Yes, there is mess in the middle. Yes, there are things that don't go the way you planned. But on the other side of it? It can be so beautiful. It usually is so beautiful, if you give it the chance to be.
I've had friends go through divorce and say, "I feel like I'm quitting my marriage. I feel like I'm quitting on myself and my kids." And I want you to hear me on this: that is not what's happening. If it's gotten to that point, leaving isn't quitting. It's reinventing. You get to come out of that as whoever you want to be. No matter what happened, you get to choose who you become next.
It's the same with a diagnosis, a career change, a move across the country, a relationship that runs its course. You get to decide if it's a life sentence or the beginning of a beautiful life lived differently. I choose the beautiful life. I hope you do too.

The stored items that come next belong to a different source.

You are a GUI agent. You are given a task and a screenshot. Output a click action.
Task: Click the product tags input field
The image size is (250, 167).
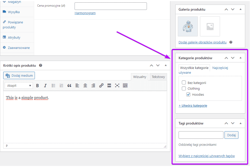pos(201,135)
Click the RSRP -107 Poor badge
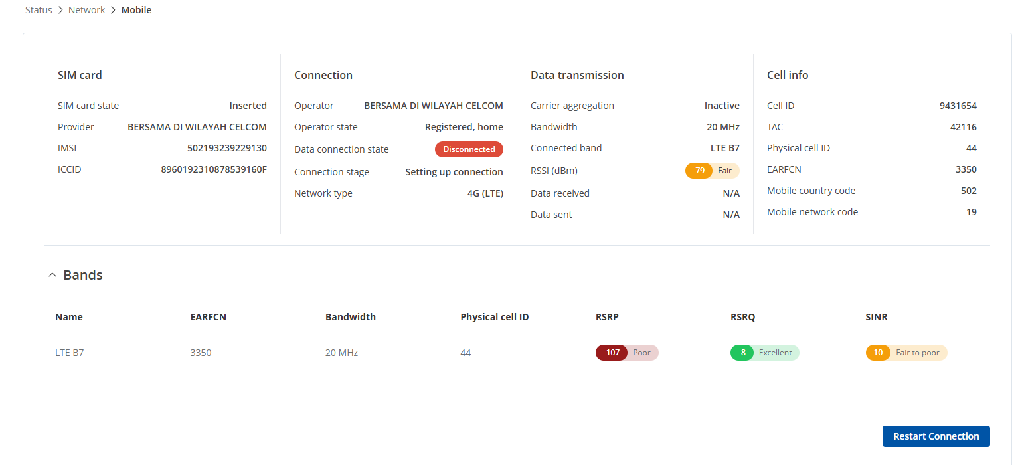 627,353
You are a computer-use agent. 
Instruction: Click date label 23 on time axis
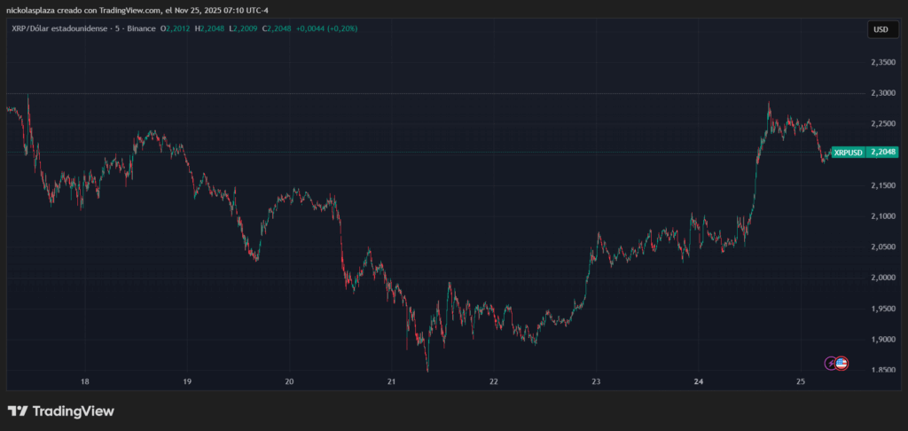click(597, 382)
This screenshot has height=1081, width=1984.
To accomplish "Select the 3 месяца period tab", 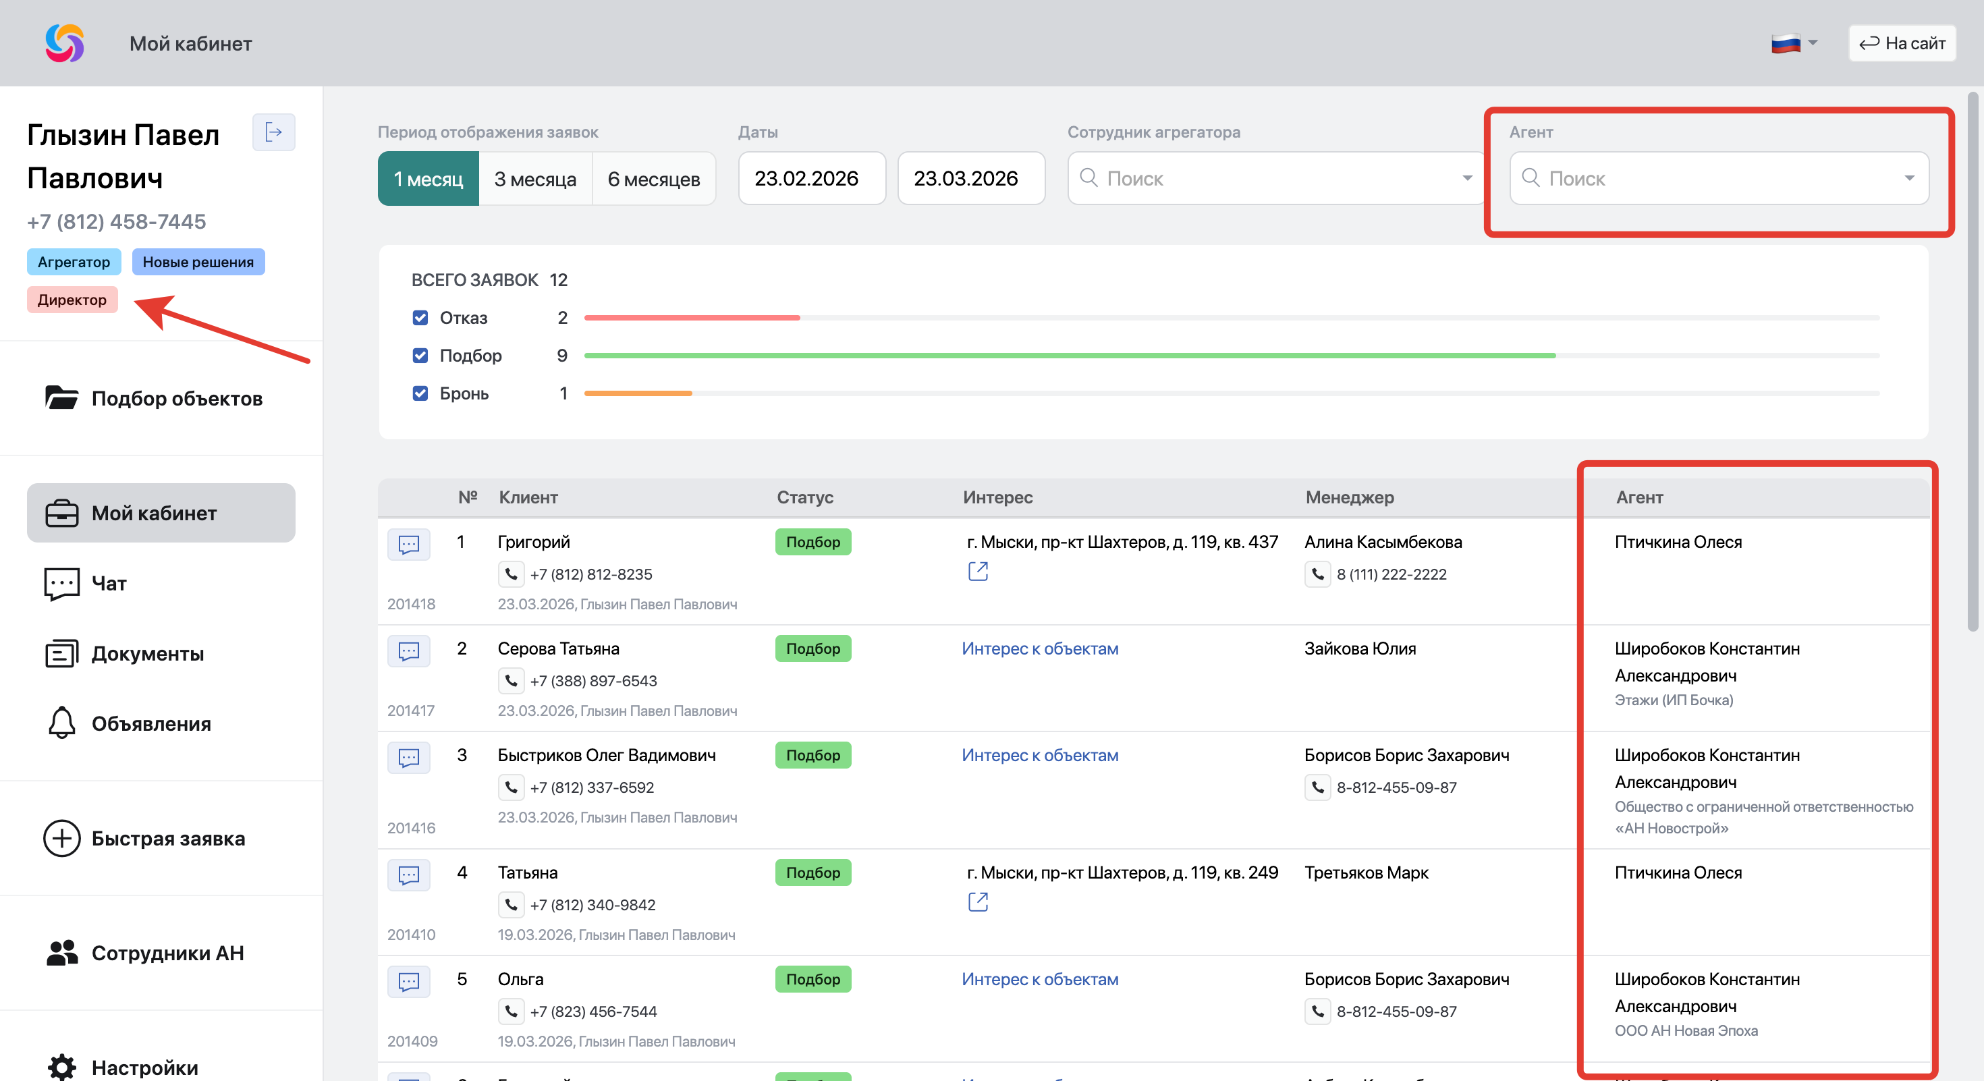I will pos(535,179).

And one more thing, and I say this with so much love. It's time to set the ego aside and start setting some boundaries. If you're the person who carries everything for everyone, the kids, the partner, the job, the household, the mental load of it all, because you feel like it won't get done right if you don't do it yourself, I hear you. But that weight is heavy. And it's keeping you from your pivot. When you finally give yourself permission to let other people carry some of it, even if they don't do it your way, you free up something inside yourself that you forgot was even there. That space you create? That's where your next chapter begins.